[Collected data]

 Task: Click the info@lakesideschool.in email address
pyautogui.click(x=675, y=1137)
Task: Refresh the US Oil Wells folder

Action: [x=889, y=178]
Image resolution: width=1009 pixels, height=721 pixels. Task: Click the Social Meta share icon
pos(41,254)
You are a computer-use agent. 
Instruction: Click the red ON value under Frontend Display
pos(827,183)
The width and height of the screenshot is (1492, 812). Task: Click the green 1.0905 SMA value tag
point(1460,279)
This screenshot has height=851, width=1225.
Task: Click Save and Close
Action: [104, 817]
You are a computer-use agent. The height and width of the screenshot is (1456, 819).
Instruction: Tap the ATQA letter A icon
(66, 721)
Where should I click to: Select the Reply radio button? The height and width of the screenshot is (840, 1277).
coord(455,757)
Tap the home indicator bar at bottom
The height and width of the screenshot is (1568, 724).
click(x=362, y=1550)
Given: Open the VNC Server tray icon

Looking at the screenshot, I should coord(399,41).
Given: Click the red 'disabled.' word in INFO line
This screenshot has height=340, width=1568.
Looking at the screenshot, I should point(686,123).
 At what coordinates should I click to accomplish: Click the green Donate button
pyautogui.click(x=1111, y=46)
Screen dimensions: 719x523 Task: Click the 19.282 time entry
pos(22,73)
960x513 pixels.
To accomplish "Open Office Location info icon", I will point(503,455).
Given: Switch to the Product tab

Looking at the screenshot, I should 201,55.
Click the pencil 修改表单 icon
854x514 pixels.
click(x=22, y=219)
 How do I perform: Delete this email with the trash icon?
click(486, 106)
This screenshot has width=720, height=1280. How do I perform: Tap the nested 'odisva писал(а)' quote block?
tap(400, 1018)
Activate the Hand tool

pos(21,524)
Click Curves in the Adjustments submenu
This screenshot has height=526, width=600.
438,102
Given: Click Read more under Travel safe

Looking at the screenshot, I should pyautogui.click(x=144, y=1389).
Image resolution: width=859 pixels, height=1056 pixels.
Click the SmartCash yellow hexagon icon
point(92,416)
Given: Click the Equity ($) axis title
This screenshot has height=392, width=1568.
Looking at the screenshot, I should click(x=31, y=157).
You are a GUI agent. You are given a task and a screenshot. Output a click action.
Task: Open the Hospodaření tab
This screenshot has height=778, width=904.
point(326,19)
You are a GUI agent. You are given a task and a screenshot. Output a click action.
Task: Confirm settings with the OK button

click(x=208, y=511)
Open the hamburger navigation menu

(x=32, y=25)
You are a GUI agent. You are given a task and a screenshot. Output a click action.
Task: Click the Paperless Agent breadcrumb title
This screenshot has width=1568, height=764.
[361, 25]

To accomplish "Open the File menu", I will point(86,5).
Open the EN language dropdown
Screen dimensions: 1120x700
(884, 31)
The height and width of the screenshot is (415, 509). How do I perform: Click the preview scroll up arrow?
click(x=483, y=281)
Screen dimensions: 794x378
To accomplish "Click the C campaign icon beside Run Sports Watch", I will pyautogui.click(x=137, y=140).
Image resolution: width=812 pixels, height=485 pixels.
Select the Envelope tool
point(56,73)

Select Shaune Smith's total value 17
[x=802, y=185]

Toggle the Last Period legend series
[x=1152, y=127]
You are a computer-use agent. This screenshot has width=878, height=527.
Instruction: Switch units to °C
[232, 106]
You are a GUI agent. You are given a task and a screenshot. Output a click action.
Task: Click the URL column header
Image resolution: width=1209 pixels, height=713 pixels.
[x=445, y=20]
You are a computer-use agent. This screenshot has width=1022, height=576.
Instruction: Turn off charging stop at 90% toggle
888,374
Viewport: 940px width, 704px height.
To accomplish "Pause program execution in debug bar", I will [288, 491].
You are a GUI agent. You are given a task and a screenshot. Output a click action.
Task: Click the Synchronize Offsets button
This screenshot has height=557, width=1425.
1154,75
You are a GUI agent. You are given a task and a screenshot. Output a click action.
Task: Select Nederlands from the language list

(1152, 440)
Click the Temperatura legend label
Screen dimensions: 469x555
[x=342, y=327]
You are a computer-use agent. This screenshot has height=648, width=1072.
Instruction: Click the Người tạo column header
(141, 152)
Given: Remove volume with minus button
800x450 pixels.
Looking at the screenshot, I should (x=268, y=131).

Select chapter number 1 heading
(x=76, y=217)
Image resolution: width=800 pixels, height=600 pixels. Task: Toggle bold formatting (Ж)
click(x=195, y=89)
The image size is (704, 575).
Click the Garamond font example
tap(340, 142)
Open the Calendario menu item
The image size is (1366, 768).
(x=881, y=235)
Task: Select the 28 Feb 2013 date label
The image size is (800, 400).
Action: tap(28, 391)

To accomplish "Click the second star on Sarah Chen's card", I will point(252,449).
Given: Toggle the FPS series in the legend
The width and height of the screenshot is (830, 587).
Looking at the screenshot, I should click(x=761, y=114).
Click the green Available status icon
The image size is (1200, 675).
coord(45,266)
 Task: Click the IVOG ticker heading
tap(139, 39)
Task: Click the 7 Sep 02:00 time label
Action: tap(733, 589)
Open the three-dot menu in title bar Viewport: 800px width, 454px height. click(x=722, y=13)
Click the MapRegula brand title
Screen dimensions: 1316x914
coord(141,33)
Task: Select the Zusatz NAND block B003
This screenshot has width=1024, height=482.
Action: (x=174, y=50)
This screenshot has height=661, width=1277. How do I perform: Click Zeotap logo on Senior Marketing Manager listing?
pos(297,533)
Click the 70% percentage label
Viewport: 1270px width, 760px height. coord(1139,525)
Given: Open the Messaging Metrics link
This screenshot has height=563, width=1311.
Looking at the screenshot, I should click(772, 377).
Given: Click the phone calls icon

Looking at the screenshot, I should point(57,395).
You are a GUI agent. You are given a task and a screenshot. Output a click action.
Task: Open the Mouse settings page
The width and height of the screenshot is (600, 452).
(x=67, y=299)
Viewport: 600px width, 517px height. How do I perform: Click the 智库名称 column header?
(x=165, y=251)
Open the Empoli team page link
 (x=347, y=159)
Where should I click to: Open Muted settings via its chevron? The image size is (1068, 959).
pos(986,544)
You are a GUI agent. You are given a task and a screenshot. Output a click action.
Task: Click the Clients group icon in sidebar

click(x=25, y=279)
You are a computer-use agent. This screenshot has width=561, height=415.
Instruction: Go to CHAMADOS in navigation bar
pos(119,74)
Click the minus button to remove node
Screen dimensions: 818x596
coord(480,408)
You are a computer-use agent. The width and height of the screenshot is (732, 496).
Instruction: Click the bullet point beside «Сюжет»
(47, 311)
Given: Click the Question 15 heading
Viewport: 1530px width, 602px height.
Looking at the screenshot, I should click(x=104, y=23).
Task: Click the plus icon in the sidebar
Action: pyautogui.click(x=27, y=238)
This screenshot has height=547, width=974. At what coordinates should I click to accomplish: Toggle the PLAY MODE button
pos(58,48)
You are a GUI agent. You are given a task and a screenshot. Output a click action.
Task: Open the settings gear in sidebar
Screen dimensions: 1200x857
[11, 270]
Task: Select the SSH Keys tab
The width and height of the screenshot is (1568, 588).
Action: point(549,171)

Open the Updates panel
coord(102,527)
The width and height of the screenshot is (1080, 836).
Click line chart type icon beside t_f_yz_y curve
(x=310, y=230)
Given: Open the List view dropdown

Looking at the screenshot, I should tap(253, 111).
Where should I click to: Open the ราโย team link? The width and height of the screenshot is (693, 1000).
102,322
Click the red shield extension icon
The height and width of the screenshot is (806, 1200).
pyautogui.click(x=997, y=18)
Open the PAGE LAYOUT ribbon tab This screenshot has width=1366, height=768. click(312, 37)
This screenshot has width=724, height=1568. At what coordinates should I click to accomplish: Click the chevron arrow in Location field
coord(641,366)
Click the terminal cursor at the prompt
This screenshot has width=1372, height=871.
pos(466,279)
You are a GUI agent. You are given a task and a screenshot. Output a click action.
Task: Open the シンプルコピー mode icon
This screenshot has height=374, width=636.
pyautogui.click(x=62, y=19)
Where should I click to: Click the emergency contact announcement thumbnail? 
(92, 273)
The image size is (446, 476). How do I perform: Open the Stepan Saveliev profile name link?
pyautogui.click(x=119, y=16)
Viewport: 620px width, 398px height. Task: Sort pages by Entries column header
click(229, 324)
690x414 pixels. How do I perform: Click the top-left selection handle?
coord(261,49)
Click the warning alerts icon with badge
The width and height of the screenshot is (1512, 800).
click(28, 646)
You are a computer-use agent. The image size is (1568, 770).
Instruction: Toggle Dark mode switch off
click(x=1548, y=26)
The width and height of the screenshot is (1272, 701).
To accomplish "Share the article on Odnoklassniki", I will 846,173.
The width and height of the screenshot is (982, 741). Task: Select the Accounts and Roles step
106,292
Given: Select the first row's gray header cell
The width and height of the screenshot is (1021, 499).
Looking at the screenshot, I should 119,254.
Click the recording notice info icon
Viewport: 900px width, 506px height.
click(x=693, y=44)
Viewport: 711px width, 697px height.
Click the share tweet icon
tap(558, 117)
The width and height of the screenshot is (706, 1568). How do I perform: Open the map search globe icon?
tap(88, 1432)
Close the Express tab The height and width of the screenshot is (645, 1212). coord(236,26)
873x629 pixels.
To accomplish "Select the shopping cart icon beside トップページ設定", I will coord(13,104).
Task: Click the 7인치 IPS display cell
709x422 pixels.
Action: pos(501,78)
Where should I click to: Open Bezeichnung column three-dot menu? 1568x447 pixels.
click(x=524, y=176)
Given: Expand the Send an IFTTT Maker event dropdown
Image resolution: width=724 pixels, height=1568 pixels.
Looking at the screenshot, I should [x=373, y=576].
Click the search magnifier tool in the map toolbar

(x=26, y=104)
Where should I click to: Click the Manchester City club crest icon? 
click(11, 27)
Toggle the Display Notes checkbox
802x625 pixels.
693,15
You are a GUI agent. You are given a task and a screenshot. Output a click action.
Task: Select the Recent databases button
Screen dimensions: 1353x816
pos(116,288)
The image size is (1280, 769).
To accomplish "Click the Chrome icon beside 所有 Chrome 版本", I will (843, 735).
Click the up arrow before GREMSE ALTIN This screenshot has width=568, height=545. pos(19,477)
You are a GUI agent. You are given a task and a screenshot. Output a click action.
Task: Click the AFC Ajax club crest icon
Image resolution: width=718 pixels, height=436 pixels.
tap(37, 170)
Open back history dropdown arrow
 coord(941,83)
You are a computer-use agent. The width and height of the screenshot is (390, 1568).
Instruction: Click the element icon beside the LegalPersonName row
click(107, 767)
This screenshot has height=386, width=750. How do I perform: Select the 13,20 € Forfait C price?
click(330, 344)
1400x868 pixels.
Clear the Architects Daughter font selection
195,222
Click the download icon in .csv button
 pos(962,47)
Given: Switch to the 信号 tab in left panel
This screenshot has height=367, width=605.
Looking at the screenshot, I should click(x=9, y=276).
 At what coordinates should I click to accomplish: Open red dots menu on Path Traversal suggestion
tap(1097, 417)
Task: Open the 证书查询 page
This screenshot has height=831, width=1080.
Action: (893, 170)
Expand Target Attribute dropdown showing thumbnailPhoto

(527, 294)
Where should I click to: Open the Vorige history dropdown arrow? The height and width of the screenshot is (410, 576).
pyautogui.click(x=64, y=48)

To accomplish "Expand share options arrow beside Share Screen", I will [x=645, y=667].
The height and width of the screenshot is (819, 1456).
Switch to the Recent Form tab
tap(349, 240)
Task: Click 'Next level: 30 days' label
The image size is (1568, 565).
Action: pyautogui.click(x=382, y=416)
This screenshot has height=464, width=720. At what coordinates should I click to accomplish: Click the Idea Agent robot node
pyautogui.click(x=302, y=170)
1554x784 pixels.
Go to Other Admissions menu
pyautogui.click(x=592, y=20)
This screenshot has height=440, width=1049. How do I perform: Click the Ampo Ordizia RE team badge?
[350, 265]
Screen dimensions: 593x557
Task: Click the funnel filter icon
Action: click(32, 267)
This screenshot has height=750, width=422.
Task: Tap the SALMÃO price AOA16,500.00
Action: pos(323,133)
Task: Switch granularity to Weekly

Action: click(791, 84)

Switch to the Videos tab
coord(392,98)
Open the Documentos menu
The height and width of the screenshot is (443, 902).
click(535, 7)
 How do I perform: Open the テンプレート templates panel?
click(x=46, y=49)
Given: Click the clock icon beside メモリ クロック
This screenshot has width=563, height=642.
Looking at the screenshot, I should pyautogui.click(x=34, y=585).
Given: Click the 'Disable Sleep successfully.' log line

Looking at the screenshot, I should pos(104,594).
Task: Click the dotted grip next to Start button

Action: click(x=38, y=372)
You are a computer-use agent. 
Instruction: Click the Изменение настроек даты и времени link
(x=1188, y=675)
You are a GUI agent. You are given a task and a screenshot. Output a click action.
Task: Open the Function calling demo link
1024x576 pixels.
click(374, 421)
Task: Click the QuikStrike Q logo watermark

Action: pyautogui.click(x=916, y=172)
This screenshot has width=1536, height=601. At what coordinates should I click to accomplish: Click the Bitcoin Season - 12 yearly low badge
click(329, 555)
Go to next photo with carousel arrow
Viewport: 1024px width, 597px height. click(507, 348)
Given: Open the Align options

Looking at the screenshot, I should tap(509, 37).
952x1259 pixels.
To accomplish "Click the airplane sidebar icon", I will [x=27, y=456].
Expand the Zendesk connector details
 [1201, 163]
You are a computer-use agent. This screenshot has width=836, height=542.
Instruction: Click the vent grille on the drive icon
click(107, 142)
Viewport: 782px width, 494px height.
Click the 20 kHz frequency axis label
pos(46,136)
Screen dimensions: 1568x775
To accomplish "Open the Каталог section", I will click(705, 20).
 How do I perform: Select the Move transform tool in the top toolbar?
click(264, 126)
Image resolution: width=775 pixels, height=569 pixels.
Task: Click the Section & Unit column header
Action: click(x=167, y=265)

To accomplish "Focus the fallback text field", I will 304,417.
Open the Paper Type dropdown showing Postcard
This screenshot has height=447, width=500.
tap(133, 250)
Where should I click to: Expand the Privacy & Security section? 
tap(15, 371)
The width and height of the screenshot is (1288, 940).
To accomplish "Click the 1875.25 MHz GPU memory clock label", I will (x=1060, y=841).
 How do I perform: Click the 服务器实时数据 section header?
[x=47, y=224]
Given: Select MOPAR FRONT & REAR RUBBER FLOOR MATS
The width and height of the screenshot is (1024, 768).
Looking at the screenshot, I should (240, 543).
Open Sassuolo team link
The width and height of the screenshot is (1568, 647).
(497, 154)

▶ **What is expected**: Look above for the line with "Click the share tweet icon" and the line with "873x629 pixels.". Write out those two lines and all the lines between them, exactly, and no others.

▶ **Exercise solution**:
Click the share tweet icon
tap(558, 117)
The width and height of the screenshot is (706, 1568). How do I perform: Open the map search globe icon?
tap(88, 1432)
Close the Express tab The height and width of the screenshot is (645, 1212). coord(236,26)
873x629 pixels.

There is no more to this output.